Transparency and choice go a long way toward making Internet users comfortable with receiving interest-based ads, according to the results of a poll from the Digital Advertising Alliance.
More than 51 percent of those surveyed said they would be more likely to click on an online ad that had an icon, like the DAA's blue AdChoices icon, that allowed them to opt out. More than 73 percent of those polled said they would be more comfortable with interest-based ads if they knew about the privacy protections that are part of the DAA's self-regulatory program.
That's good news for brands that use the icon, said Lou Mastria, executive director of the DAA. "Having the protections associated with the icon makes a difference with consumers," he said.
Now in its third year, the DAA has focused more of its resources on educating both the public and policymakers that its self-regulatory program is the preferred approach over government regulation to protecting consumer privacy online. The poll, conducted over week in October with more than 1,000 adults, is the second one Zogby conducted for the DAA this year. The first was released in April.
"We're putting this out to make sure the record is straight about what online advertising does and does not do.

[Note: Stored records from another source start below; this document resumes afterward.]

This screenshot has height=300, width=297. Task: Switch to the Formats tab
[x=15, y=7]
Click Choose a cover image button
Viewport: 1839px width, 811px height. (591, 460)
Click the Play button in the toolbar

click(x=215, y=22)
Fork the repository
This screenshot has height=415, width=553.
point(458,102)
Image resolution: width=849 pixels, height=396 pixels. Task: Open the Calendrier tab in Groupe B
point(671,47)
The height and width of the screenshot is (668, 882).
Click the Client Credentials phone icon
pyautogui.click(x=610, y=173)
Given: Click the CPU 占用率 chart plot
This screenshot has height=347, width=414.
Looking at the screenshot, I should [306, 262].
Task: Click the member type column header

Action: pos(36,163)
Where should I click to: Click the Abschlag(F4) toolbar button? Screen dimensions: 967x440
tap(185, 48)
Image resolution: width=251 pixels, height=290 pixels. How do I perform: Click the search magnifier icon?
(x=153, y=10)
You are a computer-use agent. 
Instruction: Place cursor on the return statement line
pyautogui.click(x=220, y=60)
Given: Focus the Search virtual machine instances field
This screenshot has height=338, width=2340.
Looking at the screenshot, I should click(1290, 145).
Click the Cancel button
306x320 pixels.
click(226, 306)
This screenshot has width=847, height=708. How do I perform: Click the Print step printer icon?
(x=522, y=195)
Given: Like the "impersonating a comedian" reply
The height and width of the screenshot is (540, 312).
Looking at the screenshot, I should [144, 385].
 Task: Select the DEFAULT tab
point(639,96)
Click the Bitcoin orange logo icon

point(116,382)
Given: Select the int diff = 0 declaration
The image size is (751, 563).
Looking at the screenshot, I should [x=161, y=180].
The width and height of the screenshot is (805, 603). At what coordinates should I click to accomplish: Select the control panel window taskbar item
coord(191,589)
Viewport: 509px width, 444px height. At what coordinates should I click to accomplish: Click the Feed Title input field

There are a lot of headlines out there that have frightened folks. The reality is, [the DAA program] is bound by a strict set of rules," said Mastria. "Our work isn't done, but we're headed in the right direction.
Users are well aware of the trade-offs between advertising and no advertising. By a ratio of five to one, users said their favorite sites were supported by advertising rather than subscription fees. More than 57 percent said they wouldn't visit free sites if they converted to pay models.